Oggi i bambini sono attratti da ben altri giochi; i giovani per Natale  progettano la settimana bianca sulla neve e i genitori programmano vacanze separate in “paradisi” esotici. La famiglia tradizionale si sta dissolvendo e sta venendo a mancare la coesione intorno a valori che un tempo rinsaldavano la comunità. Conseguentemente anche il senso religioso della festa sta sfumando ed ecco che il Natale si è trasformato in un pacchetto turistico-consumistico; da restringere sempre più però, perché i mercati internazionali non tollerano vacanze troppo lunghe che generano perdita di produttività; perché se cala la produzione aumenta lo spread con i bund tedeschi, che potrebbe mandarci in default,  disarticolare la BCE e far saltare la UE.

E ci illudiamo di stare tutti bene. In realtà aumentano la solitudine, la desolazione… e il cinismo.

E allora, contro i mali della società moderna e relativista,  rilanciamo il presepio. Quello bello, quello tradizionale, senza aggiunte spurie, senza trasformarlo in un manifesto politico con improbabili Piani Regolatori, PUA e perfettissimi plastici di quartiere. Un presepio autenticamente religioso, semplice, fatto di muschio e di nuda grotta, quella di Betlemme, che risplende di Luce e di Speranza per il rinnovo dell’umanità intera.
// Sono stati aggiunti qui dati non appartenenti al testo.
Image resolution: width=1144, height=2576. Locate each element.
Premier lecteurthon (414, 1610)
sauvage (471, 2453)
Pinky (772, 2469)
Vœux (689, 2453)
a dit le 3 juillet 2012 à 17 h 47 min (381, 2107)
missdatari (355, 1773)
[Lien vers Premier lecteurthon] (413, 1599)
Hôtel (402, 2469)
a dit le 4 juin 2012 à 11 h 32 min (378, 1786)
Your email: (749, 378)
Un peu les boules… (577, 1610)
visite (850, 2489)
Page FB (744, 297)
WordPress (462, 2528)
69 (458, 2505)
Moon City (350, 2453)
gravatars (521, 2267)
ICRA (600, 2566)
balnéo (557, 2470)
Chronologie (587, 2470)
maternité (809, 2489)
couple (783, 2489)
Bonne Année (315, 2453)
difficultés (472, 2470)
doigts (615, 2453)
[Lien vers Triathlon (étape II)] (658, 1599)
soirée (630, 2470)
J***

Io oggi ho cominciato a fare il mio, bello grande, pieno di muschio profumato e di frasche di mirto, senza economisti, politici e finanzieri, ma con gli zampognari e il dormiglione, il pescatore e il falegname, il fabbro e la lavandaia e tanta, tanta voglia di rinascere a nuova vita!

Santo Natale a tutti.

Gino Usai

 

 

2 Comments

2 Comments

  1. francesca iacono

    9 Dicembre 2011 at 23:06

    La preparazione del presepe nella mia casa era un momento di gioia.
    Mio padre era l’artefice del nostro presepe fatto con i sugheri, le frasche, i pugnienti, le pastocchie.
    Noi bambini passavamo i pastorelli….quanti ricordi….

  2. Luisa Guarino

    10 Dicembre 2011 at 13:34

    Riguardo a certe tradizioni, ricordo che nonna Fortunata mi raccontava di leggendarie tombolate appunto da Rosa i’ Santella, al piano di sopra della casa dove ora c’è il negozio di Dirce. A questo proposito, conservo ancora in casa il ‘panariello’ di giunco e i numeri per la tombola in legno di nonna, che resistono ai decenni e ai traslochi.
    Leggendo il post di Gino ho inoltre appreso un’altra curiosità: che Gesù Bambino venisse/venga tolto la presepe nella giornata del 28 dicembre, per preservarlo dall’incursione dei soldati di Erode, la cosiddetta strage degli innocenti. Non ero a conoscenza di quest’usanza.
    Ancora a questo proposito, riflettevo che non ho mai preparato un presepe a Ponza, perché non ho mai trascorso il Natale nell’isola. In compenso ricordo i tanti passati a Sermoneta, il delizioso paese dei Lepini in provincia di Latina dove la mia famiglia ha trascorso ben nove anni per via del lavoro di mio padre. Lì, con l’aiuto di un falegname, preparavamo in una grande stanza quasi vuota un presepe molto esteso, con il muschio raccolto fresco e tutto il resto, la stagnola per il laghetto, le montagne di carta mimetica, la farina per la neve e un Gesù Bambino anacronistico, cicciotto e grande più di tutte le altre statuine, cui mamma era legatissima perché l’aveva dai tempi del collegio a Torino. C’erano poi i cammelli con i re Magi, che partivano dal fondo del presepe molto molto lentamente: nottetempo mamma li faceva camminare a piccole tappe, e ogni mattina io e mio fratello Silverio non riuscivamo proprio a spiegarci i loro spostamenti. Figurarsi poi quando la mattina dell’Epifania li trovavamo scesi dai cammelli e inginocchiati davanti alla grotta.